Let R be a discrete valuation domain with field of fractions Q and maximal ideal generated by $\pi $ . Let $\Lambda $ be an R-order such that $Q\Lambda $ is a separable Q-algebra. Maranda showed that there exists $k\in \mathbb {N}$ such that for all $\Lambda $ -lattices L and M, if $L/L\pi ^k\simeq M/M\pi ^k$ , then $L\simeq M$ . Moreover, if R is complete and L is an indecomposable $\Lambda $ -lattice, then $L/L\pi ^k$ is also indecomposable. We extend Maranda’s theorem to the class of R-reduced R-torsion-free pure-injective $\Lambda $ -modules.

As an application of this extension, we show that if $\Lambda $ is an order over a Dedekind domain R with field of fractions Q such that $Q\Lambda $ is separable, then the lattice of open subsets of the R-torsion-free part of the right Ziegler spectrum of $\Lambda $ is isomorphic to the lattice of open subsets of the R-torsion-free part of the left Ziegler spectrum of $\Lambda $ .

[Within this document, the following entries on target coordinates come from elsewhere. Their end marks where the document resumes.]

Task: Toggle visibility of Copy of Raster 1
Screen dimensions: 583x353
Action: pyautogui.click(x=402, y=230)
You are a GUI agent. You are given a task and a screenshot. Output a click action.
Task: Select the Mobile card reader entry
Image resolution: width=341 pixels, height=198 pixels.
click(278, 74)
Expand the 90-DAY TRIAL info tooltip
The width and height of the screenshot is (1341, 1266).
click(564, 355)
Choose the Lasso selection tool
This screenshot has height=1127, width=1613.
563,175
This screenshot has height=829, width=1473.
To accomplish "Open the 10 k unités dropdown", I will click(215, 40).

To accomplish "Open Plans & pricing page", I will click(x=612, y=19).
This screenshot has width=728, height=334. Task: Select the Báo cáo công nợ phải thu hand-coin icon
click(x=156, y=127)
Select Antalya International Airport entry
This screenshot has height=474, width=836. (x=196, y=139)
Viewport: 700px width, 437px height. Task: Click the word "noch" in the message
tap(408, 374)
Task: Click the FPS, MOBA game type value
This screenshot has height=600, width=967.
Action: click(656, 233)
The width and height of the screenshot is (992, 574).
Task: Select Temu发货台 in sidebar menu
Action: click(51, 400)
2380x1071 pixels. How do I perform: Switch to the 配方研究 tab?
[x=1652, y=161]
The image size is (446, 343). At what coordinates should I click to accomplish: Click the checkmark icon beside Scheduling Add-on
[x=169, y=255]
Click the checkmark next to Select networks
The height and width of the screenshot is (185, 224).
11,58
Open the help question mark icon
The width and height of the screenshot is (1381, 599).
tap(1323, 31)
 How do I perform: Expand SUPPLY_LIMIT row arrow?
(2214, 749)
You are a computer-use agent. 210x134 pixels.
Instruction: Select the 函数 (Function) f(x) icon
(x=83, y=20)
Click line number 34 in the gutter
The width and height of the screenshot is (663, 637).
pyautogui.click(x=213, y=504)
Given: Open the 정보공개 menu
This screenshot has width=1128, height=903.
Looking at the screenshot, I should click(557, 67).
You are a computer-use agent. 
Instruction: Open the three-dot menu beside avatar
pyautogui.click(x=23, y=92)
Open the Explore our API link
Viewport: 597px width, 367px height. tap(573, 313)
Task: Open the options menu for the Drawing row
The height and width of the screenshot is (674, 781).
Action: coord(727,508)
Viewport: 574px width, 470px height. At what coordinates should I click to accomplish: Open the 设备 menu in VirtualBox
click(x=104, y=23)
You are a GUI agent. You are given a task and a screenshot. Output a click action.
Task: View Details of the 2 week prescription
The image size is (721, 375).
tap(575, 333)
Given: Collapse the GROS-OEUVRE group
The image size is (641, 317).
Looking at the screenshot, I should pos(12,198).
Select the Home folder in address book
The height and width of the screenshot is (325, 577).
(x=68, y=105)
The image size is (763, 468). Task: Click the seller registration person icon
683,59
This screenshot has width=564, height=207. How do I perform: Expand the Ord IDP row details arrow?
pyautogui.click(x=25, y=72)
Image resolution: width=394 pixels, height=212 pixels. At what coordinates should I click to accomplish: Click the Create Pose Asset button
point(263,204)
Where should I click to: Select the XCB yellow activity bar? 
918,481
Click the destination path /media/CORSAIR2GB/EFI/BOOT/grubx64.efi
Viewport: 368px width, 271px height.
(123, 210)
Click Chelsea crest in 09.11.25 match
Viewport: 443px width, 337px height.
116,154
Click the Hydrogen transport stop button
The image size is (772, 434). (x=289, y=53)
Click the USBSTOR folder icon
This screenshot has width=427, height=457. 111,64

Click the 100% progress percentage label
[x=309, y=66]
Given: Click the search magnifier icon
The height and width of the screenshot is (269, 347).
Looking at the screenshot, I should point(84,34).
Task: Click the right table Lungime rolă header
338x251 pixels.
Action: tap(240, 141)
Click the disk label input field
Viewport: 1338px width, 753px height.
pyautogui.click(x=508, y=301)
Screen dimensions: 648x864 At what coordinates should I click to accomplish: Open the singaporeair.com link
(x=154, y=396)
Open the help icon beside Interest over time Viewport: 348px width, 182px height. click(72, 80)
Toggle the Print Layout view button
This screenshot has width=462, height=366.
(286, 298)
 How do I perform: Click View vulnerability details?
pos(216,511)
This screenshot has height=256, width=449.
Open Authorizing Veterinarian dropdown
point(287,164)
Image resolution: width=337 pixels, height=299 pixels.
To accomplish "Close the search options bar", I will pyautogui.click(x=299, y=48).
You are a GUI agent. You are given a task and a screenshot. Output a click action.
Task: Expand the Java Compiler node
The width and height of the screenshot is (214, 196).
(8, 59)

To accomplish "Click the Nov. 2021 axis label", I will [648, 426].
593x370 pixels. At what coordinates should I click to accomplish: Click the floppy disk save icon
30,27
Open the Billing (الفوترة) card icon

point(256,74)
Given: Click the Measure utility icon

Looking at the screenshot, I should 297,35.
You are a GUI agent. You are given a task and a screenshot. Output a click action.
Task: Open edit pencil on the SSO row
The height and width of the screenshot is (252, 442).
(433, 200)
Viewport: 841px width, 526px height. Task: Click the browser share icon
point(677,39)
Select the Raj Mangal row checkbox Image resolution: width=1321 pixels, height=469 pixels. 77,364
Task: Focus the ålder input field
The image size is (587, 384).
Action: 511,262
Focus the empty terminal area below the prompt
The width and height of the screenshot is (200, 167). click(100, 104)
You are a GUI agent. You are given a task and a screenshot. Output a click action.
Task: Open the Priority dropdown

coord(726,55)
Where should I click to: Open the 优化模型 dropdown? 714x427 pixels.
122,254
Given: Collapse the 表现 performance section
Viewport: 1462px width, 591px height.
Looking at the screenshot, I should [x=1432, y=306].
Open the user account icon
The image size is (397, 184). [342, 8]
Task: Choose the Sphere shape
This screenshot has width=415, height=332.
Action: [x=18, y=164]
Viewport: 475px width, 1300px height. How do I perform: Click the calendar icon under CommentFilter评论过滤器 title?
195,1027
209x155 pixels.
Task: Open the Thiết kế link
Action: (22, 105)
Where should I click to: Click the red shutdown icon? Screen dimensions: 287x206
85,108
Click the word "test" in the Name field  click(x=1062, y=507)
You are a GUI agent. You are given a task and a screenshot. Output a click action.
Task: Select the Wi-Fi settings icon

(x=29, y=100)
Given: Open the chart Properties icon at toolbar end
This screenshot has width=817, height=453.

Furthermore, with k as in Maranda’s theorem, we show that if M is R-torsion-free and $H(M)$ is the pure-injective hull of M, then $H(M)/H(M)\pi ^k$ is the pure-injective hull of $M/M\pi ^k$ . We use this result to give a characterization of R-torsion-free pure-injective $\Lambda $ -modules and describe the pure-injective hulls of certain R-torsion-free $\Lambda $ -modules.